Exercise details. Begin with the line where "This screenshot has height=422, width=503." appears. Set down that line and the rest of the records below it exactly as given.

Pixel coordinate grounding data:
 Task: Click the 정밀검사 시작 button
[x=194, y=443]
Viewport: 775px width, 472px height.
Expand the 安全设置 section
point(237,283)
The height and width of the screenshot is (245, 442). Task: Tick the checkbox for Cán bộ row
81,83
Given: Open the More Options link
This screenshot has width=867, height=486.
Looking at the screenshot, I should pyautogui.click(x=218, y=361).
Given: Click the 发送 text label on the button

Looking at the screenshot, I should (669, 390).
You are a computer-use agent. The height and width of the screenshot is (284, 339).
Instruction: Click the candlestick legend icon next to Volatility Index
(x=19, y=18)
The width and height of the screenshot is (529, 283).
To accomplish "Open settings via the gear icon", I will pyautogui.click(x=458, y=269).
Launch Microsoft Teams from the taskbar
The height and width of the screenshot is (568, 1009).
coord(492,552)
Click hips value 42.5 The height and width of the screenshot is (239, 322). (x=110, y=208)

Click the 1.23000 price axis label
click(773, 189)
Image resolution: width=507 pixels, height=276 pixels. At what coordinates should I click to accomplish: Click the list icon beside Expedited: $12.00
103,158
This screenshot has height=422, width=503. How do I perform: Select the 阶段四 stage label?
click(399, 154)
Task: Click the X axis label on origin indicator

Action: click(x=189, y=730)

Task solution.
This screenshot has height=422, width=503. How do I perform: Select the 阶段四 stage label?
click(399, 154)
Task: Click the X axis label on origin indicator

Action: click(x=189, y=730)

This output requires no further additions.